A contrite Odubel Herrera asks teammates and fans to trust him again


Odubel Herrera cleared a couple of hurdles in his bid to rejoin the Phillies roster on Tuesday.

For the first time in 21 months, since he was first sidelined and later suspended for violating Major League Baseball’s policy against domestic abuse, he played in a game wearing a Phillies uniform.

Before taking the field in a spring training game against the Toronto Blue Jays in Dunedin, Florida, Herrera, at his request, met with some teammates.

“I told them the last two years were hard because I was away from baseball,” Herrera said in a videoconference with reporters after the game. “I told them I love this uniform and I feel happy to wear this uniform again.”

The meeting lasted only five minutes, Herrera said. As he first did publicly over a year ago, he expressed sorrow for the incident that occurred in Atlantic City in May 2019 when he assaulted his girlfriend, Melany Martinez-Angulo. Legal charges were dropped and Herrera served an 85-game suspension without appeal. The joint agreement between MLB and the Players Association prohibits releasing or voiding the contract of a player who violates the policy against domestic abuse.

Herrera, signed through 2021, was removed from the Phillies’ big-league roster and assigned to the minor leagues when the suspension ended after the 2019 season. He ended up sidelined again in 2020 as the pandemic claimed the minor-league season. Now, he’s back in spring training, still technically a minor-leaguer, trying to win back his old job in center field — and so much more.

The 29-year-old native of Venezuela opened his videoconference with a statement.

“I just want to say about what I did in 2019, I feel sorry because I made a big mistake,” he said. “I know some people are not going to forgive me and I understand that. But I spent the last two years earning Melany’s trust back and I am grateful because she forgave me. Now I would like to have the same opportunity with my teammates, our fans and the Phillies family.”

Herrera said he received positive feedback from the teammates he spoke with before Tuesday’s game. However, he did not speak with the full club, just the players who traveled to Dunedin and that group did not include any veteran regulars. It’s possible that he still may have some work to do with some of the team’s high-profile players before he gains acceptance back into the clubhouse, should he make the team. Herrera has already spoken with Aaron Nola and the pitcher has publicly said he’s in favor of giving Herrera a second chance. Herrera said he has yet to speak with Bryce Harper, who in many ways is the face of the franchise and a clubhouse bellwether.

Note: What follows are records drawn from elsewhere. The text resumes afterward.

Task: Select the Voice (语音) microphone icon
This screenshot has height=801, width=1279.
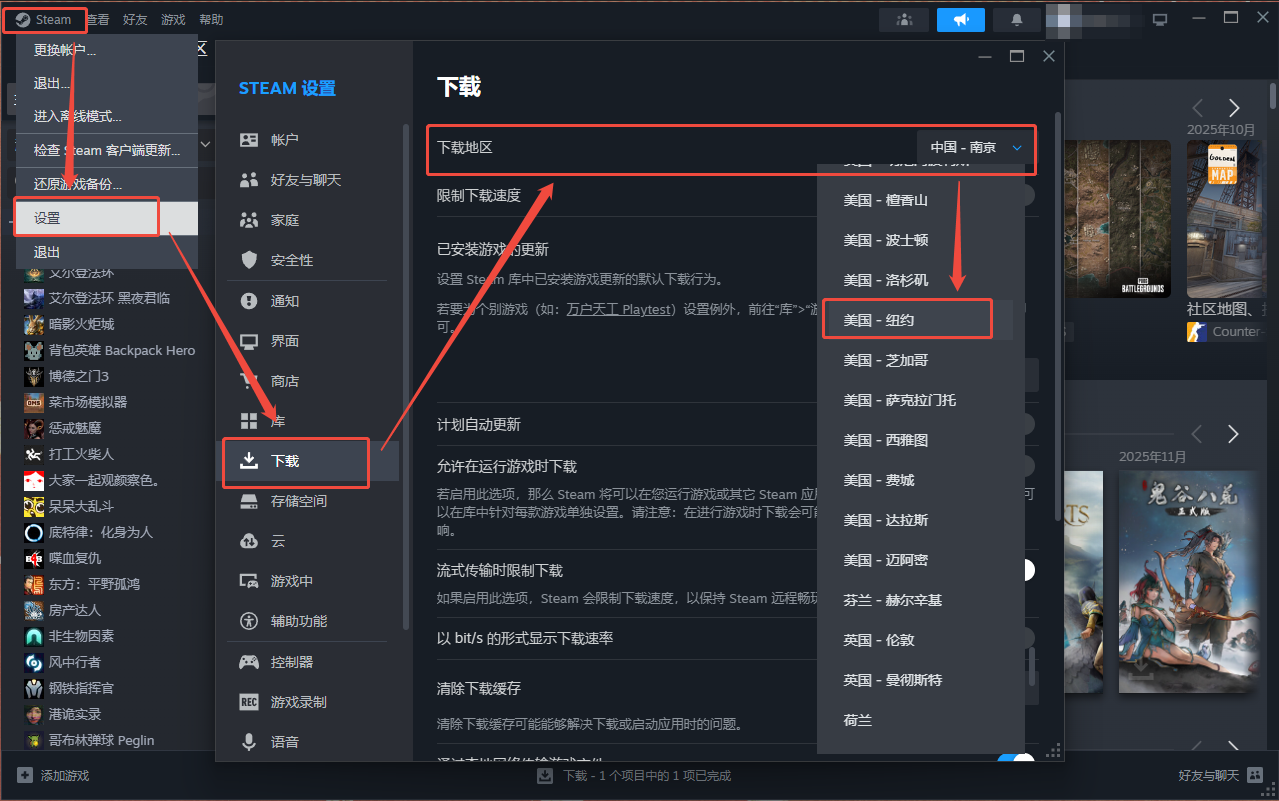Action: point(249,742)
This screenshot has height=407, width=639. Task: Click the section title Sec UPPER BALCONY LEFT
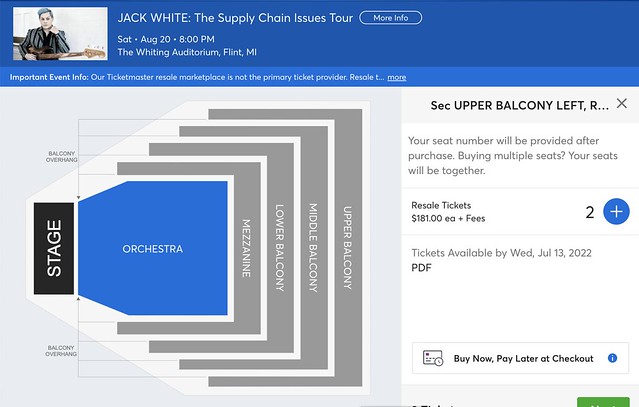(x=520, y=106)
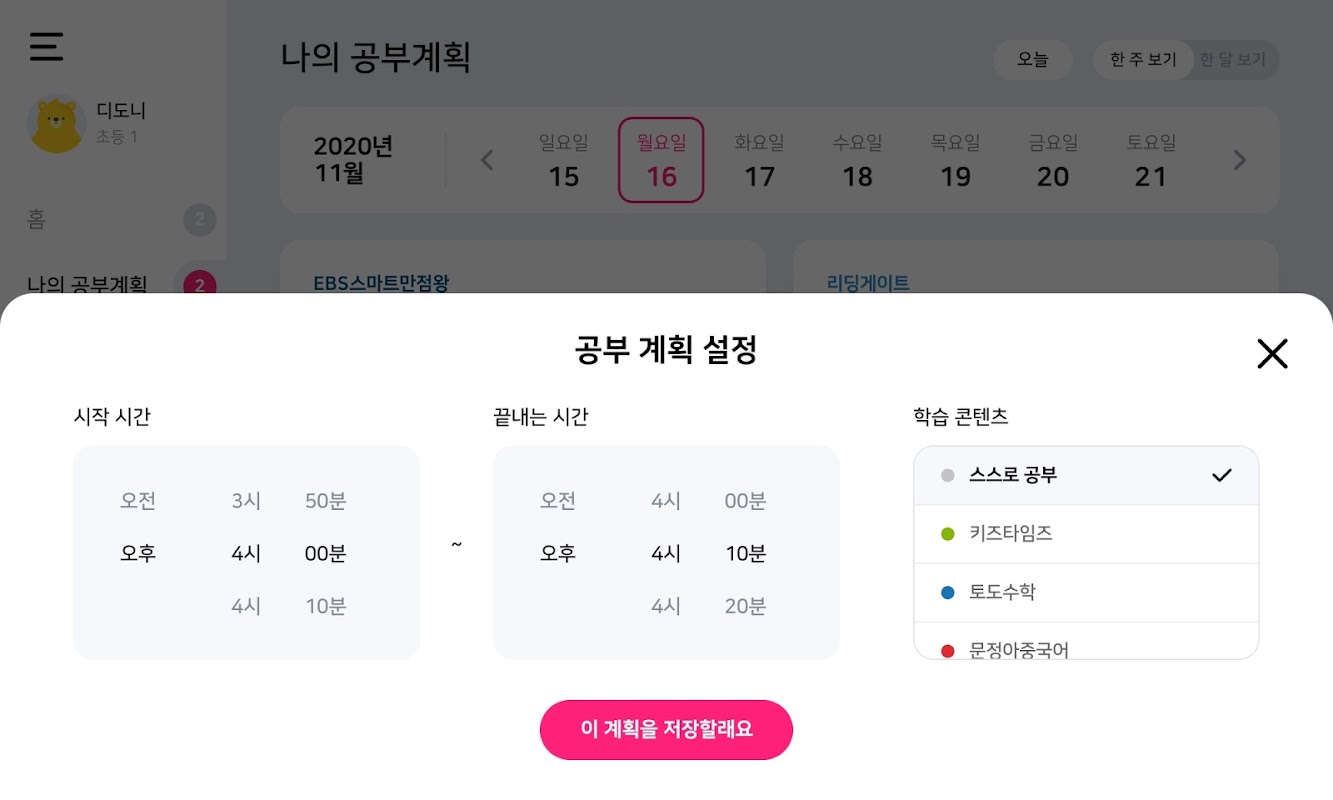
Task: Choose 20분 in end time minutes
Action: [745, 606]
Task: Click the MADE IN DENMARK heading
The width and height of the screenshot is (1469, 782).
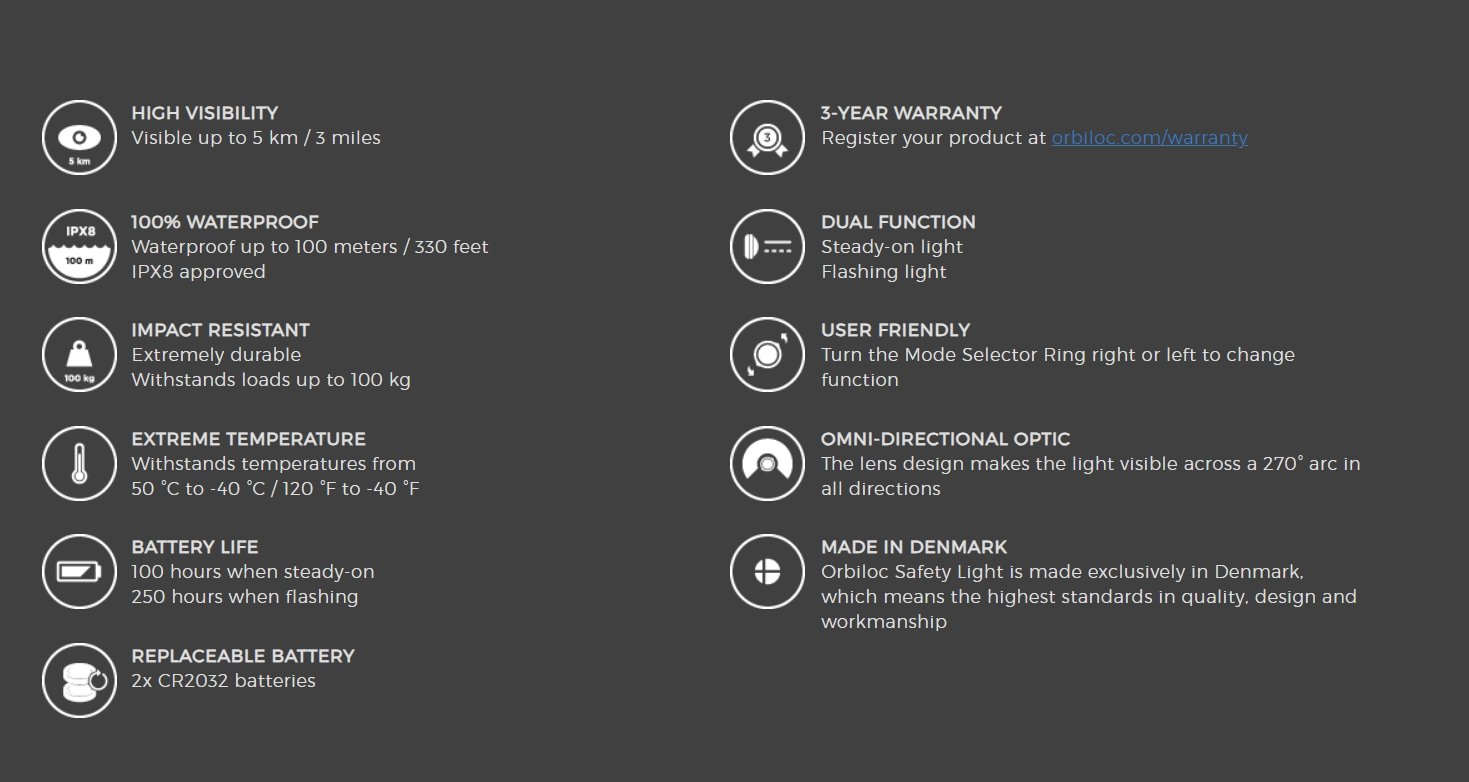Action: (914, 547)
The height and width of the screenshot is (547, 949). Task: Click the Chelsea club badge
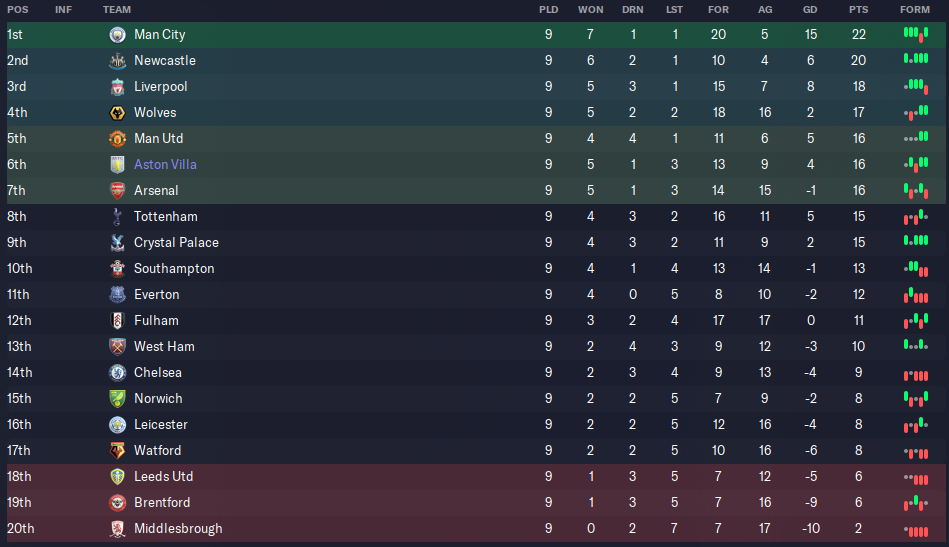[117, 373]
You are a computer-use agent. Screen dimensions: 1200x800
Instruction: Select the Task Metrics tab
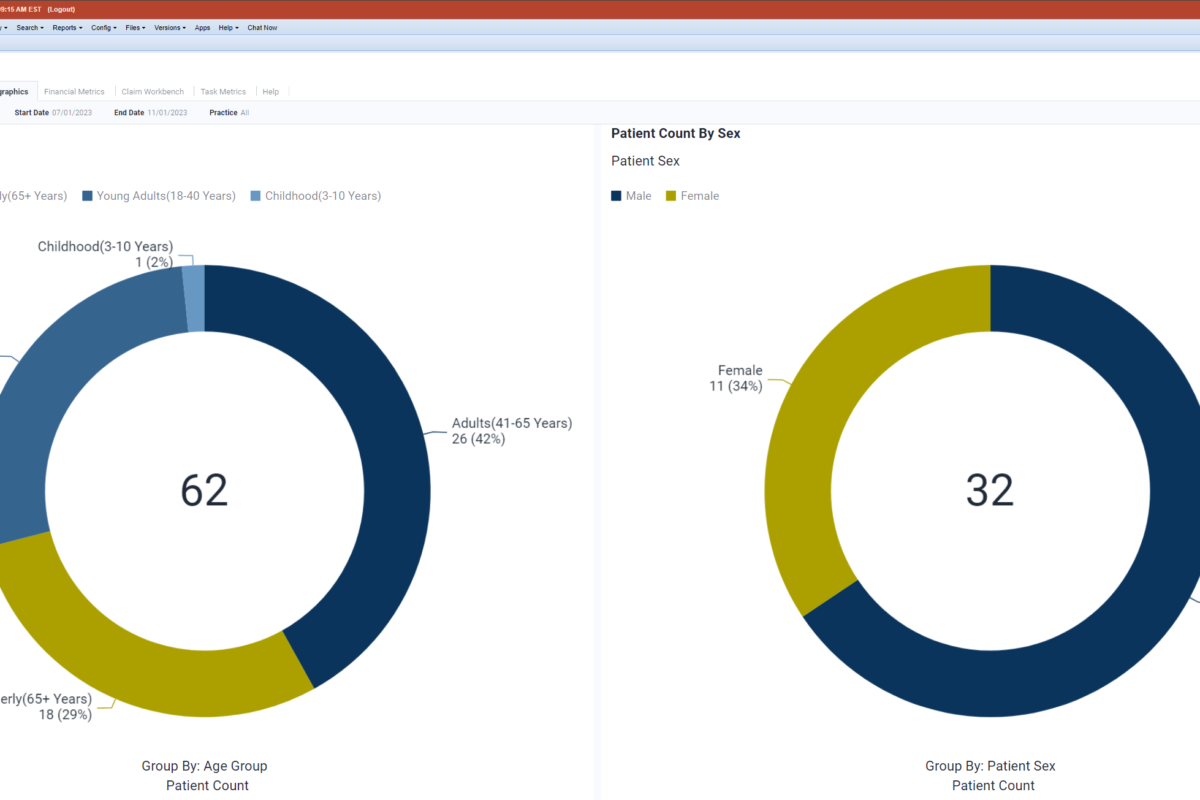coord(223,92)
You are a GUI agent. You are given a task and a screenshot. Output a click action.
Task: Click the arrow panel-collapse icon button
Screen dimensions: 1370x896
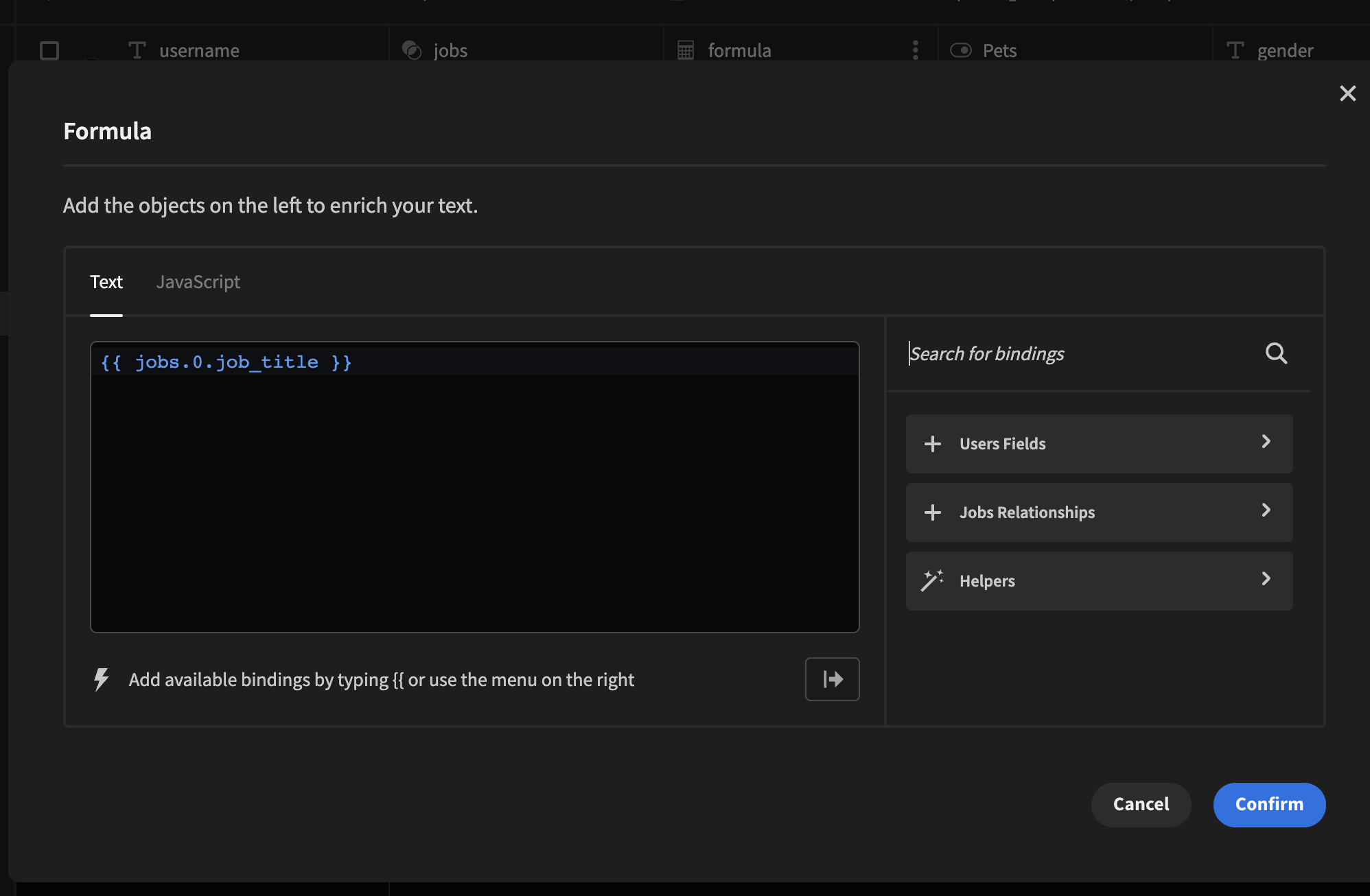[x=832, y=679]
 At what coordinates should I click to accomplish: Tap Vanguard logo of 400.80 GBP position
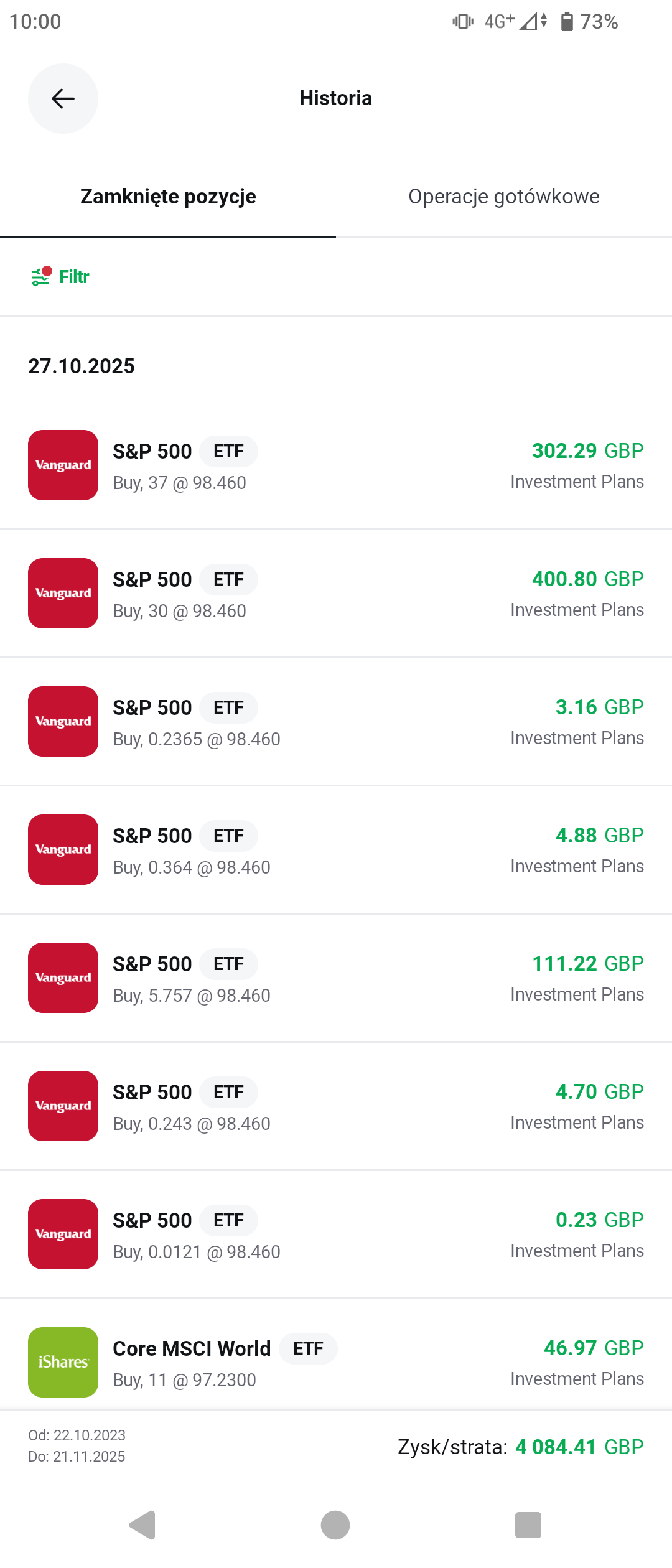(x=63, y=593)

Gaining acceptance in the clubhouse is vital, but it may turn out to be an easier challenge for Herrera than gaining acceptance from fans. At least full acceptance. If Herrera plays in a game for the Phillies this season, be it on opening day or in mid-summer, he surely will hear some boos. Maybe a lot of them, depending how many fans are permitted in the ballpark. The public relations aspect in all of this is something the team has carefully weighed.

“You have to have thick skin and understand that there's a reason that you're getting boos,” manager Joe Girardi said. “He's taken responsibility for his actions. He's just got to learn to ignore it. There's a lot of insults hurled at players during the course of a season whether you have an incident or not, and you have to learn to ignore them and just not get caught up in some of the negativity that's thrown at the players. There's some nasty stuff that's said. At this level, you have to learn to ignore it.”

How would Herrera handle the boos?

How will he gain the acceptance of fans?

“Working hard, playing hard, having fun and being a good teammate inside the clubhouse,” he said, listing the steps that he hopes lead to acceptance. “I’m just going to focus on my game and I’m going to prove to them that I am a better person.

“I learned a lot these past two years. I feel more mature. I have changed a lot with my personality. I’m a better person now.”

Other than paying Herrera the nearly $13 million he is still owed as part of a five-year, $30.5 million contract signed after his All-Star season of 2016, the Phillies have no obligation to bring Herrera to the majors. In fact, they could release him for baseball reasons — i.e., if he plays poorly this spring. They also could keep him in the minor leagues. But none of what’s going on in Clearwater with Herrera appears to be fake. If he performs well, he could end up on the team.

In his first game in a Phillies uniform in 21 months, Herrera made a solid showing Tuesday. He batted three times, struck out once, but had a base hit, stole a base and scored a run. The evaluation will continue as Girardi said Herrera could be back in the lineup in a couple of days. 

“I thought he looked pretty good,” Girardi said. “Base hit, stole a base, was part of the rally, made some good plays in right field, charged a ball hard on a throw to home. I thought he looked pretty good.”